Photo by Pixabay from Pexels
Deep neural networks (DNNs) have shown impressive empirical performance but they are still nevertheless a black-box function modeling data. This is often a significant barrier for practitioners, whose choices most often rely on trial and error, and raises many fundamental
questions for theorists regarding why and in which circumstances we can expect these models to perform well.
The learning process of a DNN consists of two major ingredients: a loss function that needs to be minimized, and an optimization algorithm used to find an optimum, in a landscape constituted by the values that the loss assumes for each configuration of the model parameters. Understanding the loss landscape and how the dynamics takes place on it is therefore a fundamental matter which would have a significant impact in machine learning.
We build upon some existing connections between machine learning and statistical physics to unravel the interplay between landscape and dynamics in a series of different contexts: (a) off-equilibrium, (b) equilibrium and steady state, (c) criticality, i.e. emergent collective behavior arising from the competition between energy and entropy. From a practitioner’s point of view, these three aspects will provide precious knowledge on (a) the learning process, (b) the preconditioning of models, and (c) hyperparameter bounds for learning. The approach we propose uses methods and ideas from the statistical mechanics of disordered systems, and will provide a new bridge between machine learning and physics.
We perform an extensive analysis of the roles of dynamics and loss landscape. More concretely, in each of the contexts described above, we will compare the behavior of Langevin versus Stochastic Gradient Descent (SGD) dynamics, and the landscape of DNNs with that of a paradigmatic spin glass model.

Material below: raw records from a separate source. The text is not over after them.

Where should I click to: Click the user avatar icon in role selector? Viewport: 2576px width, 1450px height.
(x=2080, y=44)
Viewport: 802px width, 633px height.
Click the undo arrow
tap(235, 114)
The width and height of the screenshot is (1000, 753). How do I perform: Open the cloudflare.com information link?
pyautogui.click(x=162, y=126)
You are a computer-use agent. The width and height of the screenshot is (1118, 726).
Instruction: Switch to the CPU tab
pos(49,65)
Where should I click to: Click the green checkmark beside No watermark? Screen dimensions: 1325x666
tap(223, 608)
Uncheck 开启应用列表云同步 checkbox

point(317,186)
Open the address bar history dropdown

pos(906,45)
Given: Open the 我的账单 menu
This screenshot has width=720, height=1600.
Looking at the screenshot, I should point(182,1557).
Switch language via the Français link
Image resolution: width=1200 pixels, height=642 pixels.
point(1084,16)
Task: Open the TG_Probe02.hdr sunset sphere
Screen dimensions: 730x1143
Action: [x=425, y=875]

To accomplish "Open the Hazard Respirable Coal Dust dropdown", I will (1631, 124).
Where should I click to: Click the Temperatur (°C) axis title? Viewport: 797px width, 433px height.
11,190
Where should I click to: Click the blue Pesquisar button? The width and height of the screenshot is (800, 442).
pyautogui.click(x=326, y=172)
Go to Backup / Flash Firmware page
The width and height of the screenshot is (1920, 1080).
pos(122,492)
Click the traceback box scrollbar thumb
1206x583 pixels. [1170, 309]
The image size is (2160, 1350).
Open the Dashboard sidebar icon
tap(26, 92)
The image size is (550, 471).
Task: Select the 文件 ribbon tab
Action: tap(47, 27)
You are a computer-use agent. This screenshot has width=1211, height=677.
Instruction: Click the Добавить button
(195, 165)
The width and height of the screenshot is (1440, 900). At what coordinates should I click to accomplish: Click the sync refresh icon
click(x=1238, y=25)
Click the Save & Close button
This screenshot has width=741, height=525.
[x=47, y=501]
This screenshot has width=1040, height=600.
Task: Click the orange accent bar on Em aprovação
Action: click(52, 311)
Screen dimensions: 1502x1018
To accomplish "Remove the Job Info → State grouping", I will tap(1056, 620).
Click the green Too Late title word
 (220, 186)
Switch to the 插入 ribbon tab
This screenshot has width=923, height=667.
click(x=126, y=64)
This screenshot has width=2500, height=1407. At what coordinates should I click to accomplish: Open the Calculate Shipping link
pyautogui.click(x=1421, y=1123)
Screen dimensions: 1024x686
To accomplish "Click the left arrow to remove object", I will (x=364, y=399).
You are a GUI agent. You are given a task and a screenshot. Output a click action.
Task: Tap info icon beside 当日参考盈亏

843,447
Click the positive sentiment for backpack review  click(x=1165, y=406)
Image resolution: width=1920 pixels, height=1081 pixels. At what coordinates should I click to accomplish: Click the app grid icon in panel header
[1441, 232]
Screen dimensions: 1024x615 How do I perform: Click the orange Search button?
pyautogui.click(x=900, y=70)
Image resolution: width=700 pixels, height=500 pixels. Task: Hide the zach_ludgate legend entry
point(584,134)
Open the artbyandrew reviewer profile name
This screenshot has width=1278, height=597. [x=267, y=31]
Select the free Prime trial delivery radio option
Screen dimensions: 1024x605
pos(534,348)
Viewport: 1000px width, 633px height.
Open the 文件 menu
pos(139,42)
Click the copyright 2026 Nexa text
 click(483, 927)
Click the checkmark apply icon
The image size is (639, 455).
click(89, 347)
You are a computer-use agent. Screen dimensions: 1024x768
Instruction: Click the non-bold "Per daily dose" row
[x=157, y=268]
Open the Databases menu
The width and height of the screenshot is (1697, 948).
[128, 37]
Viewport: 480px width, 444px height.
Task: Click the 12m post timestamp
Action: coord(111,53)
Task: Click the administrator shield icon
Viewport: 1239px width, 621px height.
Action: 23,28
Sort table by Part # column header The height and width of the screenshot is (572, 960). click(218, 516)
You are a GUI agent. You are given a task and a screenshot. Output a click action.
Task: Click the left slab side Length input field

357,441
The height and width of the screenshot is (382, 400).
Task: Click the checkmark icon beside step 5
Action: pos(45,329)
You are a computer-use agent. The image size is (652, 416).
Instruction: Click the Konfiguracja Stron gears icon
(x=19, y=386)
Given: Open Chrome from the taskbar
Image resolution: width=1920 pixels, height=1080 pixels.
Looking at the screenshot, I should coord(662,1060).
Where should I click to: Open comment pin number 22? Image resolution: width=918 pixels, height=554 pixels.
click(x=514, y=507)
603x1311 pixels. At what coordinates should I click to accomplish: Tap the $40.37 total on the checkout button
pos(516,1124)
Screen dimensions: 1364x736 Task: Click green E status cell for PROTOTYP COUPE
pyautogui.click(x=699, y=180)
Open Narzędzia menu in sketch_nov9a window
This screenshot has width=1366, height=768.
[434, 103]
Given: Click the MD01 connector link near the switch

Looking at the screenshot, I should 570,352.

We expect the following broad outcomes:
- A systematic comparison between Langevin and SGD dynamics.
- A systematic comparison between DNN models and some affine complex systems.
- Understanding how the noise in the dynamics affects the effective landscape that is visited, and how this can give rise to emergent collective behaviors of the parameters.
- Using the current understanding of SGD to avoid Hessian calculations in second-order algorithms for the optimization of complex potential energy functionals.